Honorable Cabral Libii, député Pcrn.
Honorable Koupit Andalou, député Udc.

Nombre de recommandations sont adoptées au terme des discussions.

Au plan législatif, il sera question de : « mettre en application de manière effective l’article 66 de la Constitution sur la déclaration des biens. » La chambre basse du Parlement entend introduire dans le corpus législatif l’enrichissement illicite. Cette dernière présente selon les députés, l’avantage de mettre la preuve des biens mal acquis à la charge de l’accusé et non de l’accusation. De plus, le renforcement des compétences de la Conac s’avère nécessaire, « avec entre autres l’élargissement de son champ d’actions au secteur privé et la possibilité de saisir les instances judiciaires suites aux constatations. »

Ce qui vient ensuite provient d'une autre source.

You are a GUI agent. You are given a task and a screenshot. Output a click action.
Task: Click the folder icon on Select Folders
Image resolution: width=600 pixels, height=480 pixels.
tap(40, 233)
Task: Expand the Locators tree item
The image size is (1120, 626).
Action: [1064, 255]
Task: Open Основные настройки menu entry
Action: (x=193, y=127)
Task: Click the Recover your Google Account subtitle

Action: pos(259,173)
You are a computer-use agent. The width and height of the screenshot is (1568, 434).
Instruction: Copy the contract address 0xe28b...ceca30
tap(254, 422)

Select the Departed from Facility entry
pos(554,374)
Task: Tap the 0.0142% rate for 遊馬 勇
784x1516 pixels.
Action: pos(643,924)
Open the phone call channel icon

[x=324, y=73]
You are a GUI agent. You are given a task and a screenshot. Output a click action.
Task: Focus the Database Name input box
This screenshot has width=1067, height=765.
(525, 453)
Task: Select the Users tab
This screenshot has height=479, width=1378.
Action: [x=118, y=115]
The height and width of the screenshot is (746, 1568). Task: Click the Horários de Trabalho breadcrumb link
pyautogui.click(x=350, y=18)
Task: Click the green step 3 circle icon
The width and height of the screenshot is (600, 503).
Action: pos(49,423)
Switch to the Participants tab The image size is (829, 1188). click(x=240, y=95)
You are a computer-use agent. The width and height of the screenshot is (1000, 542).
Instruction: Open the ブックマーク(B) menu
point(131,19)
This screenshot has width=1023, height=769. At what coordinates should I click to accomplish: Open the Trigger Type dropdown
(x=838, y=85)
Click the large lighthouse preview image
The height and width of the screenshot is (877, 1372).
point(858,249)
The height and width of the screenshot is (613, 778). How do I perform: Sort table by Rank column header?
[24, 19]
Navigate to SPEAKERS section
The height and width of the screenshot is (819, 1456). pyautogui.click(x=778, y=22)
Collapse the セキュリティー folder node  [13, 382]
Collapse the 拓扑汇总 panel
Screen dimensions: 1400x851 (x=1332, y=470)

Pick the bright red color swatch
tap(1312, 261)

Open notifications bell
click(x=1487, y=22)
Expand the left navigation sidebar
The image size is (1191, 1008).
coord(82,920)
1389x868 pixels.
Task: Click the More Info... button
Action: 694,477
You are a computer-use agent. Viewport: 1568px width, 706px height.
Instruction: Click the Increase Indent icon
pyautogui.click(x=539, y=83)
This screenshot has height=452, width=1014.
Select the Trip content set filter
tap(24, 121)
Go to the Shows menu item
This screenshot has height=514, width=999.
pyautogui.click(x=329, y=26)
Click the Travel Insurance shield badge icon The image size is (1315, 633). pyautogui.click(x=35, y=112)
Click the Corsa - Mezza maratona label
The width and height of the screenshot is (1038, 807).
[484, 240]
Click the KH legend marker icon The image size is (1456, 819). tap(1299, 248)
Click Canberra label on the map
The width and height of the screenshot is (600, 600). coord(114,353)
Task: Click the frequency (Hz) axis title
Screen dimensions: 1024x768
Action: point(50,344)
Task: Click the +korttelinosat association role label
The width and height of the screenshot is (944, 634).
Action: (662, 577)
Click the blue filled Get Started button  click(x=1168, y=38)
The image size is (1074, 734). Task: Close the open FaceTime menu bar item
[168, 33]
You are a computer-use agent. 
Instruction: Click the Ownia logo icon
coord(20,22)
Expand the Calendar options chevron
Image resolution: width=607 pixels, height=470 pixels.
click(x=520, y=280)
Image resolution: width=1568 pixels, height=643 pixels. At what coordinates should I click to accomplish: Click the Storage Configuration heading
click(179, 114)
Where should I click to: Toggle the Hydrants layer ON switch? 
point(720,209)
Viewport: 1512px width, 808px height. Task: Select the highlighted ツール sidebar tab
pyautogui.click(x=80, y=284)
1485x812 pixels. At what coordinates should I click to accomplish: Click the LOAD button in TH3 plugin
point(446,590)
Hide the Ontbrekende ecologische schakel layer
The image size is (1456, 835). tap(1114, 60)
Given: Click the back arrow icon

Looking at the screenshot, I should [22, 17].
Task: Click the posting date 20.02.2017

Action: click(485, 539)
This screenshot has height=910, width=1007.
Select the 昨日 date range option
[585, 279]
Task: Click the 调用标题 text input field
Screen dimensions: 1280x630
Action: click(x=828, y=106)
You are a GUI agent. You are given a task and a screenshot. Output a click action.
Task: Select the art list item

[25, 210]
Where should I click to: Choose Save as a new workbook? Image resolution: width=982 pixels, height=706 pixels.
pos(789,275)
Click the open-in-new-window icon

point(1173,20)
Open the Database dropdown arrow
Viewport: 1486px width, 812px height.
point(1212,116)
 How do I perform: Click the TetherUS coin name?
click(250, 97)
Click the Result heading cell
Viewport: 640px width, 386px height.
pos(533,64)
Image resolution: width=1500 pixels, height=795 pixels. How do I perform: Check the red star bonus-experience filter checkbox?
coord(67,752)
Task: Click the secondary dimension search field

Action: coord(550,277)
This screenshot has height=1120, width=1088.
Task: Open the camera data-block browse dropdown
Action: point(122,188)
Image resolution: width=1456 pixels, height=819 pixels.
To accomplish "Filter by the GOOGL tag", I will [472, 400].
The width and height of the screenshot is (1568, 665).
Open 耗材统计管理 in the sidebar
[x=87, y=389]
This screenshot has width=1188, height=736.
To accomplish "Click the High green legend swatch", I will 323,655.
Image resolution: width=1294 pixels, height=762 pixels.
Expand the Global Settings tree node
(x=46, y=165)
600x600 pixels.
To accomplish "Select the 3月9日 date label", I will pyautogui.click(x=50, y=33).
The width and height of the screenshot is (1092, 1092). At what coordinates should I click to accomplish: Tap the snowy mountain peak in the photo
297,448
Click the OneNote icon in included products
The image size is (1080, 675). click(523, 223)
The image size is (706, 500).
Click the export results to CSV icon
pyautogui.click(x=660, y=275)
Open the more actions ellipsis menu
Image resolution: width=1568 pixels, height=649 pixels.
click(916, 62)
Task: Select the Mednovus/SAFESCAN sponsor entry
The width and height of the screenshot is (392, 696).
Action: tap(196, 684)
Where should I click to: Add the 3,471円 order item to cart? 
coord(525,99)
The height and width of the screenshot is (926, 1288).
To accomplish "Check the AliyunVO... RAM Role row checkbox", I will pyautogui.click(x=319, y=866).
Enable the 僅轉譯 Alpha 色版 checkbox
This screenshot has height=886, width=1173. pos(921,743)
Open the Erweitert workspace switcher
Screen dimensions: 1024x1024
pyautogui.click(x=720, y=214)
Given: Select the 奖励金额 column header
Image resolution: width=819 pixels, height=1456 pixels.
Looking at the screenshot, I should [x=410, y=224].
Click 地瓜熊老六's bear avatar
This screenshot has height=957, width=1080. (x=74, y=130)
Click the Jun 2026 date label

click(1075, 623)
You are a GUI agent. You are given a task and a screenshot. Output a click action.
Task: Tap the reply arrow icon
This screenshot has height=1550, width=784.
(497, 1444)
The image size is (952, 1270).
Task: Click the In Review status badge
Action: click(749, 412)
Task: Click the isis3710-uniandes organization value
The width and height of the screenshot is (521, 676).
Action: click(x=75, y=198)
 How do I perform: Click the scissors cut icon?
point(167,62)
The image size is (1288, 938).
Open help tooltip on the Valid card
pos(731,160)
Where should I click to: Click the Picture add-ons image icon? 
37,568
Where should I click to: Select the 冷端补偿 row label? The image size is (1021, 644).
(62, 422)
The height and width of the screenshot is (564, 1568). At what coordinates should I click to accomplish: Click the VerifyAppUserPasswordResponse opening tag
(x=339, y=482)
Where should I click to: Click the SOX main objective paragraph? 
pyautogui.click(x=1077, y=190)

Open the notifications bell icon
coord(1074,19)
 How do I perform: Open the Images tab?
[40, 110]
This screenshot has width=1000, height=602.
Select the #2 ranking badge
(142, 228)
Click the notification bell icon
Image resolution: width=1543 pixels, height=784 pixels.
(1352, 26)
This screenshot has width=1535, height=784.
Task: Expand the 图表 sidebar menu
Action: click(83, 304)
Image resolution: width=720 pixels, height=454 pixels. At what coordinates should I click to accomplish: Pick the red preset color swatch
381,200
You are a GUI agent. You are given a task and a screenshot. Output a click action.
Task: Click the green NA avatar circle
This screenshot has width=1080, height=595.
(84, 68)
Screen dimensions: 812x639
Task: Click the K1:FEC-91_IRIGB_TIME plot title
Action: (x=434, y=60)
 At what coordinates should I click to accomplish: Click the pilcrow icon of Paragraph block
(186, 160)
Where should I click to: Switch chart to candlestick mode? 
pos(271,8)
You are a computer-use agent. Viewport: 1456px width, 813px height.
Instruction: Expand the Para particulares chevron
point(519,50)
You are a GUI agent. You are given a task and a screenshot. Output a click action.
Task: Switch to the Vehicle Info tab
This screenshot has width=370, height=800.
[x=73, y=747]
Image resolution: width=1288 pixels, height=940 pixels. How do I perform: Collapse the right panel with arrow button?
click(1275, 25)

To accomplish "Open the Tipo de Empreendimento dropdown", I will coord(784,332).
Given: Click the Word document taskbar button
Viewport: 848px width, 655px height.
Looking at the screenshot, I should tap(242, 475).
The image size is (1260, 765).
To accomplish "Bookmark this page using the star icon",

Quid des biens mal acquis ?

Par ailleurs, des propositions sont formulées au sujet de la mise en œuvre de la stratégie nationale de lutte contre la corruption. Ces propositions consistent en la mise en place au sein de chaque administration des cellules indépendantes et opérationnelles de lutte contre la corruption. A cela s’ajoute l’implémentation  des mécanismes de confiscation de biens mal acquis et de recouvrement des avoirs illicites à titre préventif et définitif ; la mise en place des mesures incitatives pour la dénonciation des cas de corruption et de blanchiment des capitaux, et adopter un mécanisme de protection des lanceurs d’alerte. Pour les séminaristes, l’efficacité de la lutte contre la corruption repose également sur les modalités telles que :

La promotion de la probité, l’éthique et la déontologie, l’instauration des primes d’incitation à la performance au sein des administrations publiques, l’élaboration d’une cartographie des risques potentiels de corruption dans tous les secteurs d’activités, ainsi que le mise sur pied des mécanismes de surveillance et d’alerte.